Materials provided -
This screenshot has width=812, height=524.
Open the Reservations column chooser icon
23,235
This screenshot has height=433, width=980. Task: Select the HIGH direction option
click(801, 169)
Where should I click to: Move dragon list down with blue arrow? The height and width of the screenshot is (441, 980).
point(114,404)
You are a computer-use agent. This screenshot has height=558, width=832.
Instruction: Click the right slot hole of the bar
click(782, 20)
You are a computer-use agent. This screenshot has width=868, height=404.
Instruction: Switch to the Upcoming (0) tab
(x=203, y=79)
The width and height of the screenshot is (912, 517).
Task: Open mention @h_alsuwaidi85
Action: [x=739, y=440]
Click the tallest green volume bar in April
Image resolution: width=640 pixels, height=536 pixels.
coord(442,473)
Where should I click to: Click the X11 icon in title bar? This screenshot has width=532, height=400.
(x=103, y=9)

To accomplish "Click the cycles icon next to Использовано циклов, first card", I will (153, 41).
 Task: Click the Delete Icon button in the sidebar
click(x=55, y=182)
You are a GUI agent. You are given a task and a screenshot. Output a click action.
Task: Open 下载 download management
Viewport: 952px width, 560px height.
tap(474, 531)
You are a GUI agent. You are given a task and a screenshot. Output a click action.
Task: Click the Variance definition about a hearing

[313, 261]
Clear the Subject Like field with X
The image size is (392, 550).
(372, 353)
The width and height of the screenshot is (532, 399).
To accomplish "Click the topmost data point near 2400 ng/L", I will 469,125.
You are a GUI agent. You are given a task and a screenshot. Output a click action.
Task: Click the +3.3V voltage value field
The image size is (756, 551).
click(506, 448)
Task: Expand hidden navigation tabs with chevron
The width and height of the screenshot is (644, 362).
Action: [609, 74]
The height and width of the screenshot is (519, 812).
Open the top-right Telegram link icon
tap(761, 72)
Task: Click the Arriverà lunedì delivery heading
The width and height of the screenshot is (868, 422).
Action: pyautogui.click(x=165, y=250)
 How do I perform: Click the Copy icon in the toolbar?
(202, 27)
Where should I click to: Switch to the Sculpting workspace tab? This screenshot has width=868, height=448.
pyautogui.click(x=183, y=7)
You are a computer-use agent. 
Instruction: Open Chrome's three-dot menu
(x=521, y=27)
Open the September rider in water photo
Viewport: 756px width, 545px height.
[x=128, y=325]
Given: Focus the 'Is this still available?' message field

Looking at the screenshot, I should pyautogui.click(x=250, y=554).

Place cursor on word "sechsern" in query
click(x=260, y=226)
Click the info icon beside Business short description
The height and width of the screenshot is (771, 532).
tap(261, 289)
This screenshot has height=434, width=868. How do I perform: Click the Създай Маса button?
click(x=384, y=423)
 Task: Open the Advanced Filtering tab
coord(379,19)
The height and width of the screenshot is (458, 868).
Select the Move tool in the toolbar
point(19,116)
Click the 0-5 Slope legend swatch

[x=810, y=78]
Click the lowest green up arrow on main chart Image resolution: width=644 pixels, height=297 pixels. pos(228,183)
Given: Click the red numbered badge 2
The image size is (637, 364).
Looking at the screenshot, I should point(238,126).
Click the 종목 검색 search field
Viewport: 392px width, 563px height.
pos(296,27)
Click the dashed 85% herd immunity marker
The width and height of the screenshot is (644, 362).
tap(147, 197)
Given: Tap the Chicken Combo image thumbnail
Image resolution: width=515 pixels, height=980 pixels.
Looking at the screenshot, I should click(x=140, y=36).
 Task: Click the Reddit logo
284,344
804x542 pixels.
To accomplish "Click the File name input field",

Your task - Write down the full listing again, exactly.

Task answer -
This screenshot has width=812, height=524.
Open the Reservations column chooser icon
23,235
This screenshot has height=433, width=980. Task: Select the HIGH direction option
click(801, 169)
Where should I click to: Move dragon list down with blue arrow? The height and width of the screenshot is (441, 980).
point(114,404)
You are a computer-use agent. This screenshot has height=558, width=832.
Instruction: Click the right slot hole of the bar
click(782, 20)
You are a computer-use agent. This screenshot has width=868, height=404.
Instruction: Switch to the Upcoming (0) tab
(x=203, y=79)
The width and height of the screenshot is (912, 517).
Task: Open mention @h_alsuwaidi85
Action: [x=739, y=440]
Click the tallest green volume bar in April
Image resolution: width=640 pixels, height=536 pixels.
coord(442,473)
Where should I click to: Click the X11 icon in title bar? This screenshot has width=532, height=400.
(x=103, y=9)

To accomplish "Click the cycles icon next to Использовано циклов, first card", I will (153, 41).
 Task: Click the Delete Icon button in the sidebar
click(x=55, y=182)
You are a GUI agent. You are given a task and a screenshot. Output a click action.
Task: Open 下载 download management
Viewport: 952px width, 560px height.
tap(474, 531)
You are a GUI agent. You are given a task and a screenshot. Output a click action.
Task: Click the Variance definition about a hearing

[313, 261]
Clear the Subject Like field with X
The image size is (392, 550).
(372, 353)
The width and height of the screenshot is (532, 399).
To accomplish "Click the topmost data point near 2400 ng/L", I will 469,125.
You are a GUI agent. You are given a task and a screenshot. Output a click action.
Task: Click the +3.3V voltage value field
The image size is (756, 551).
click(506, 448)
Task: Expand hidden navigation tabs with chevron
The width and height of the screenshot is (644, 362).
Action: [609, 74]
The height and width of the screenshot is (519, 812).
Open the top-right Telegram link icon
tap(761, 72)
Task: Click the Arriverà lunedì delivery heading
The width and height of the screenshot is (868, 422).
Action: pyautogui.click(x=165, y=250)
 How do I perform: Click the Copy icon in the toolbar?
(202, 27)
Where should I click to: Switch to the Sculpting workspace tab? This screenshot has width=868, height=448.
pyautogui.click(x=183, y=7)
You are a computer-use agent. 
Instruction: Open Chrome's three-dot menu
(x=521, y=27)
Open the September rider in water photo
Viewport: 756px width, 545px height.
[x=128, y=325]
Given: Focus the 'Is this still available?' message field

Looking at the screenshot, I should pyautogui.click(x=250, y=554).

Place cursor on word "sechsern" in query
click(x=260, y=226)
Click the info icon beside Business short description
The height and width of the screenshot is (771, 532).
tap(261, 289)
This screenshot has height=434, width=868. How do I perform: Click the Създай Маса button?
click(x=384, y=423)
 Task: Open the Advanced Filtering tab
coord(379,19)
The height and width of the screenshot is (458, 868).
Select the Move tool in the toolbar
point(19,116)
Click the 0-5 Slope legend swatch

[x=810, y=78]
Click the lowest green up arrow on main chart Image resolution: width=644 pixels, height=297 pixels. pos(228,183)
Given: Click the red numbered badge 2
The image size is (637, 364).
Looking at the screenshot, I should point(238,126).
Click the 종목 검색 search field
Viewport: 392px width, 563px height.
pos(296,27)
Click the dashed 85% herd immunity marker
The width and height of the screenshot is (644, 362).
tap(147, 197)
Given: Tap the Chicken Combo image thumbnail
Image resolution: width=515 pixels, height=980 pixels.
Looking at the screenshot, I should click(x=140, y=36).
 Task: Click the Reddit logo
284,344
804x542 pixels.
To accomplish "Click the File name input field",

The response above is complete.